Baby Tony is a cutie Pie!
Manny is an asshole, why does being deaf change anything.
  I love Tony's friends
His poor worried Mother!
  Tony's getting discriminated against while job searching. Is it because he's black or deaf or both? Even the assistant at the record store was like WTF/  It's horrible seeing the look of distain on their faces. Just give this guy a chance! Finally a break! A clothing store hires him!
  Tony's smile is gorgeous, he lights up the room with that smile! Tony modelling!!!
  Go Tony Go!!!
I hope this photographer is not a creep! - Edit he's a creep.
  Family dinner! His family are lovely. His Sister is having a girl. She wants to name it after him. Tony goes to the clubs later.

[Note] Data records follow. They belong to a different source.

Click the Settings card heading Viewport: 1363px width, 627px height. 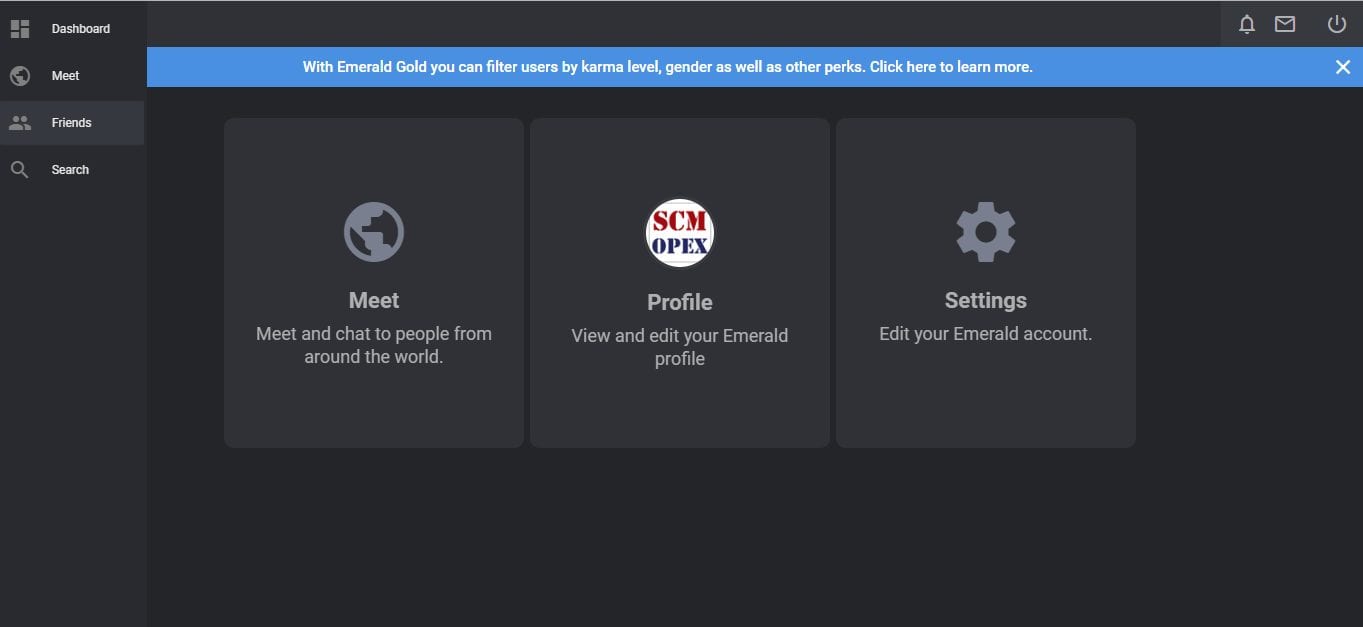pyautogui.click(x=986, y=300)
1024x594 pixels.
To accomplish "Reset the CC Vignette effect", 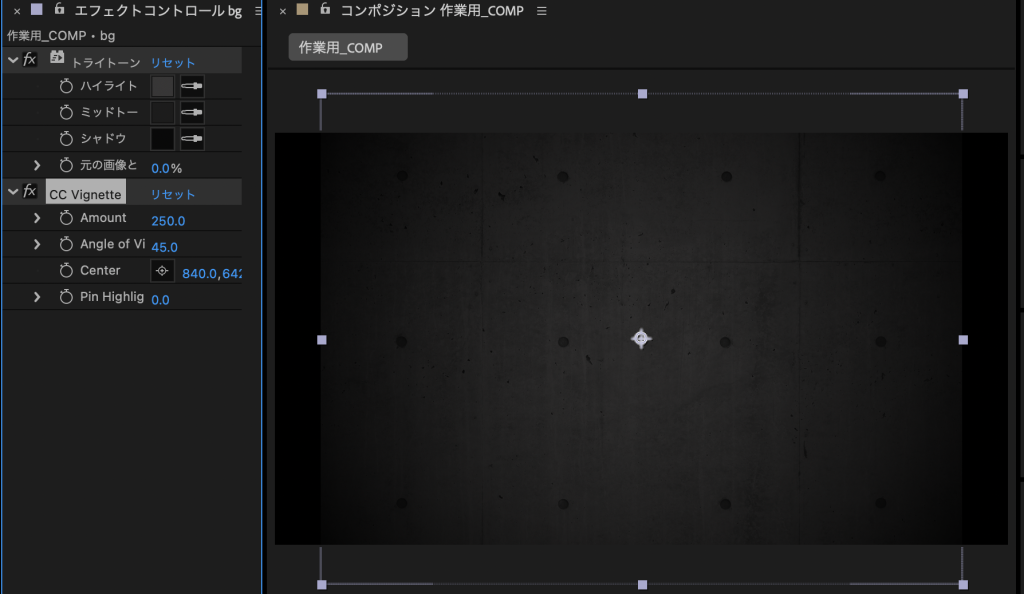I will (173, 195).
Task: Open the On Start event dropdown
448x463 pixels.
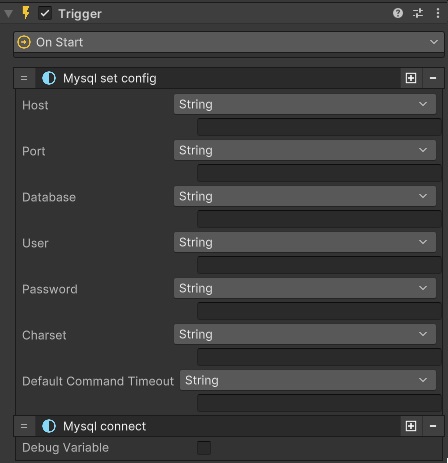Action: 229,42
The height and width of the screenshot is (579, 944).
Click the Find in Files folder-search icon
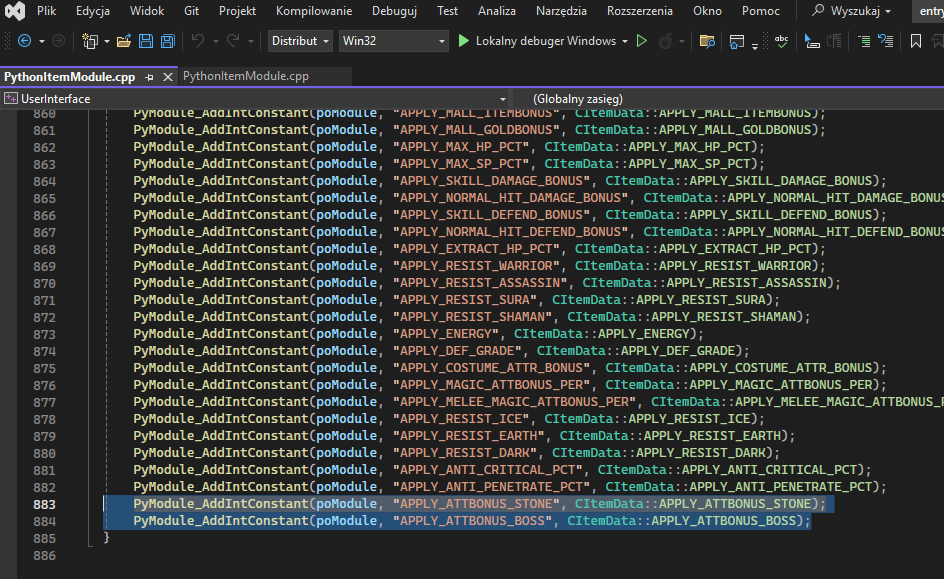point(707,41)
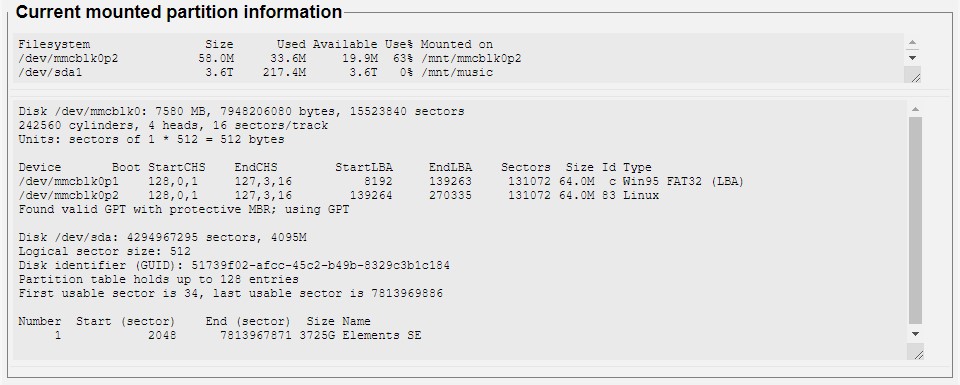Click the Disk identifier GUID line
Image resolution: width=960 pixels, height=385 pixels.
[234, 266]
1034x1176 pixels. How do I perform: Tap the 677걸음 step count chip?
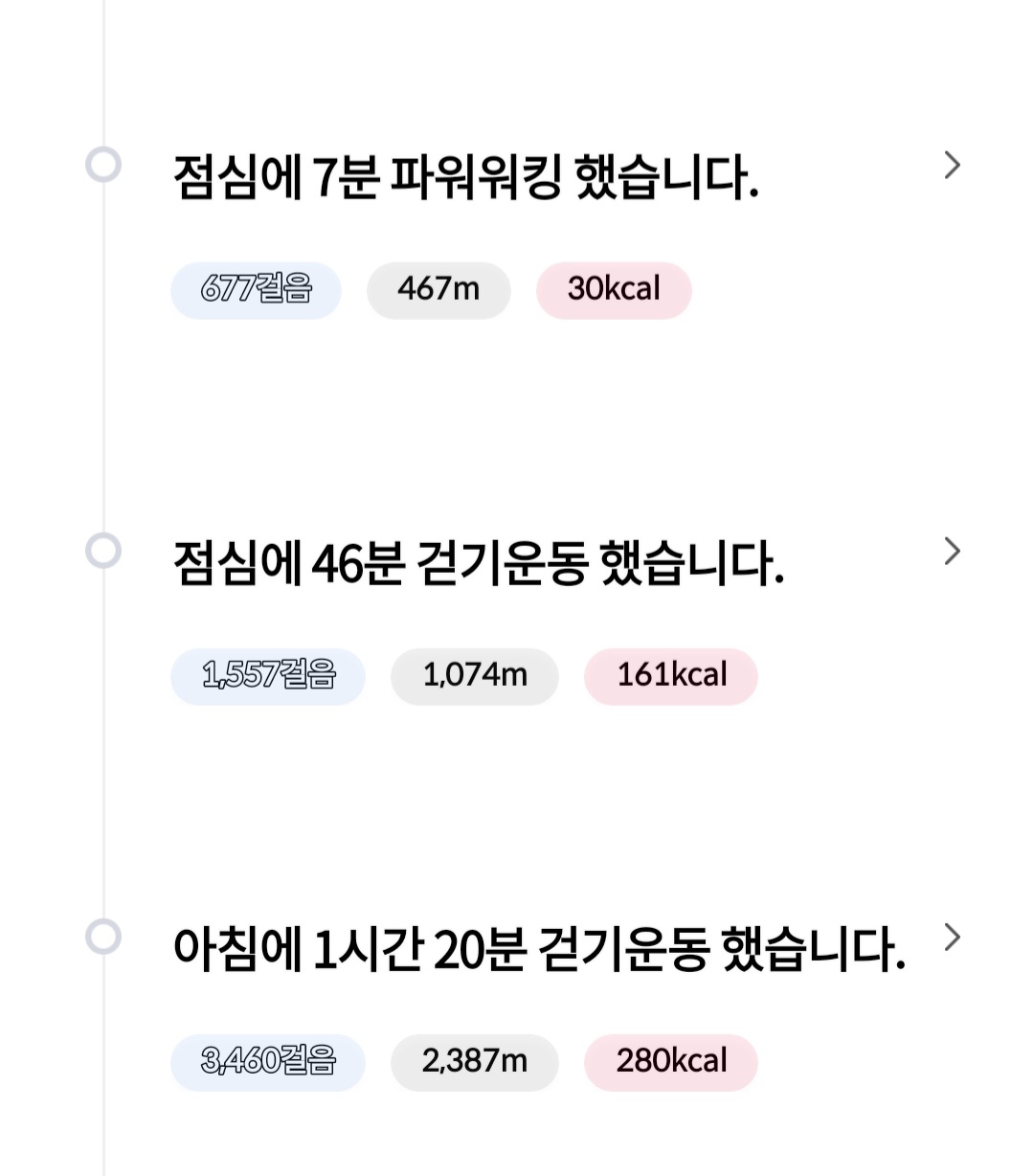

--------------------------------------------------------------------------------- Shit. The devil is staring at him.
  What is Jeff doing??? Is he on drugs???? Is he taking his shirt off to impress Tony
He decides not to drug Tony. They dance the night away. Jeff is giving him dreamy eyes, telling him that he likes him, which is obviously bad fucking news! RUN TONY!!!
Tony and Jeff are they....a thing????
  Tony's taking Jeff to work and everything
Jeff trying to clean himself up? Is Tony making him a better person???
Infinity land is that with bones??? Human bones???
Jeff is losing his temper with this game.
  Run Tony!!!
He's leaning over the board RUN TONY RUN!!!!
They spend the night together and Tony Jumps out of bed for work. Of course Jeff is all over him. He doesn't want him to go obviously.
  Tony goes missing and his mother goes to the police. She's so reluctant to tell the police that he's gay. Police instantly bring up drugs and gang violence, because obviously all black people are into that [sarcasm] Officers in this show are trash. Complete trash.
  They still are, but that's for another review!
  His poor mother.
  Jeff  has a fucking nerve showing up to his family's PSA
Flashback- Tony goes back for his keys, and Jeff.....does what Jeff does......
His now calling  the victim familes and telling them not to look for them.
  Jeff is now I assume eating Tony's flesh.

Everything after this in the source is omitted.